Yesterday, one of my boys asked me for gas money. He had a break in income when he recently switched jobs, so he was short on cash. Being the understanding father, I lent him my credit card. It was only when I received a call two hours later from a stranger that I rethought my decision. “Is this Dan St. Romain? I believe I found your credit card sitting on the gas pump at Valero.” Yes. This incredibly good Samaritan turned in the card and did some searching to find my number. (This is where having an unusual last name pays off.)
When my son saw me shortly thereafter, he immediately began apologizing and explaining – then he just stopped and waited. “Rebuttal?” he said. “Nope,” I said. He just looked at me, blinked, apologized again, and walked out of the room. Later that day he came with me to get something to eat, as he put it, “just to come along.” He didn’t eat anything. And even later when leaving the house he spontaneously said he needed a hug before exiting. That was when I realized – my son’s own guilt is the gift that keeps on giving.
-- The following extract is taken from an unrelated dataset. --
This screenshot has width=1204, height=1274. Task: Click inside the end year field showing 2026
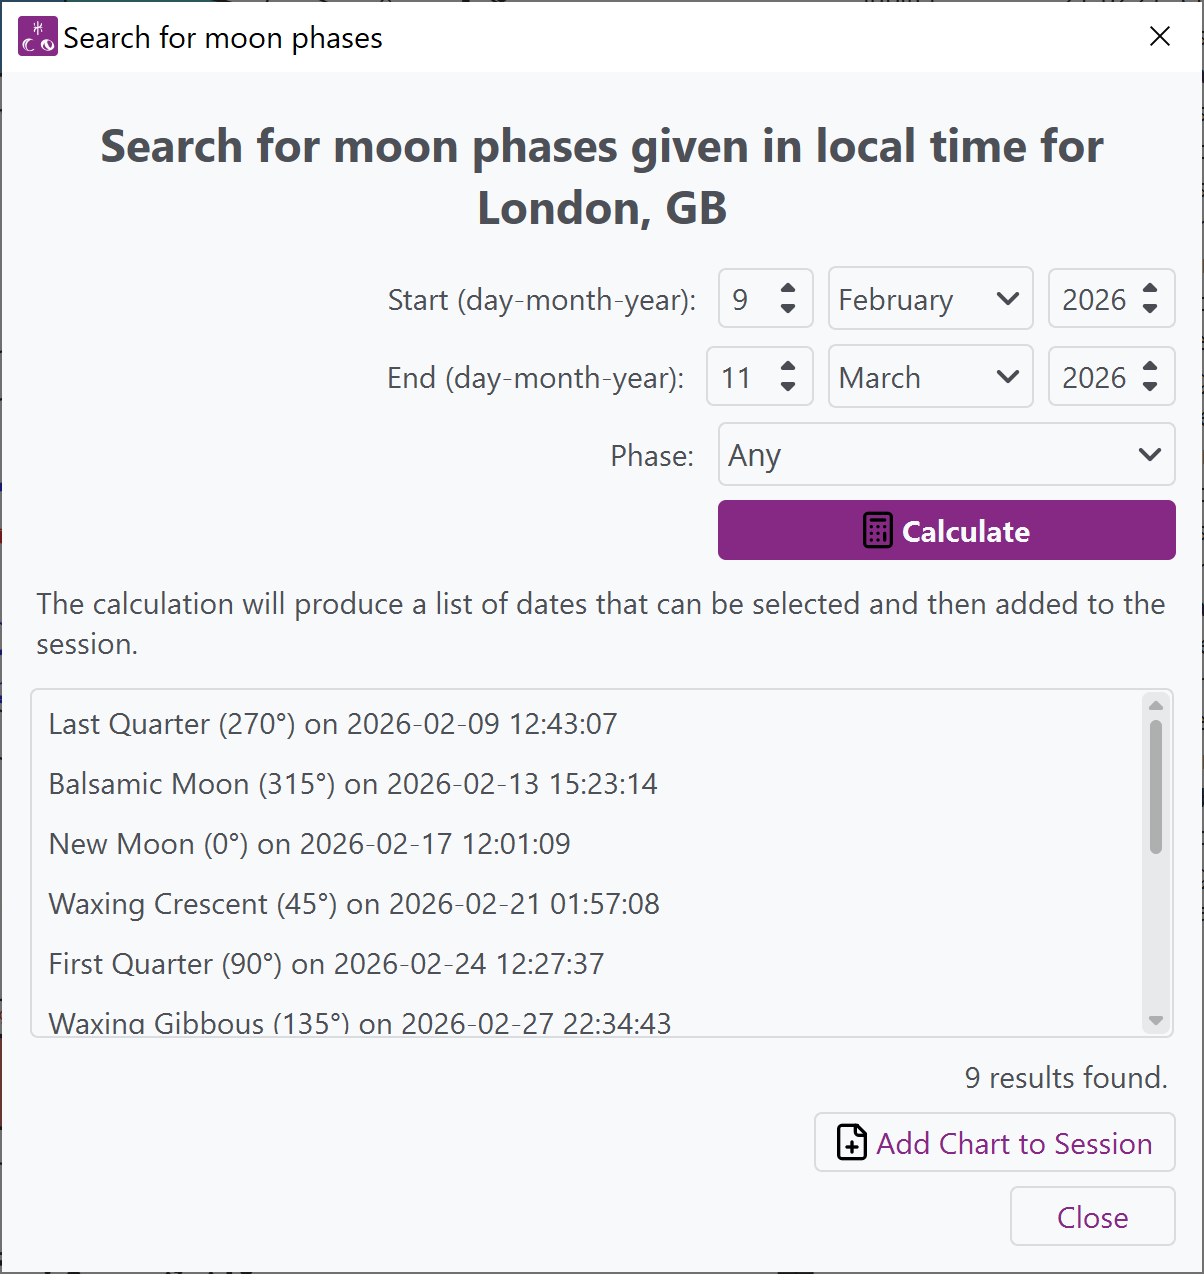click(1095, 376)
Sometimes words just complicate things. When you have a healthy relationship with an individual and conflict occurs, let silence work a little magic. Our own internal voices have more power over our actions than the voices of others – so build strong relationships that prompt others to reflect on their behaviors. Though my son will inevitably make more mistakes in the future, I believe the natural consequence of his own guilt will help him be more careful moving forward. As a dad, I can’t really ask for more than that.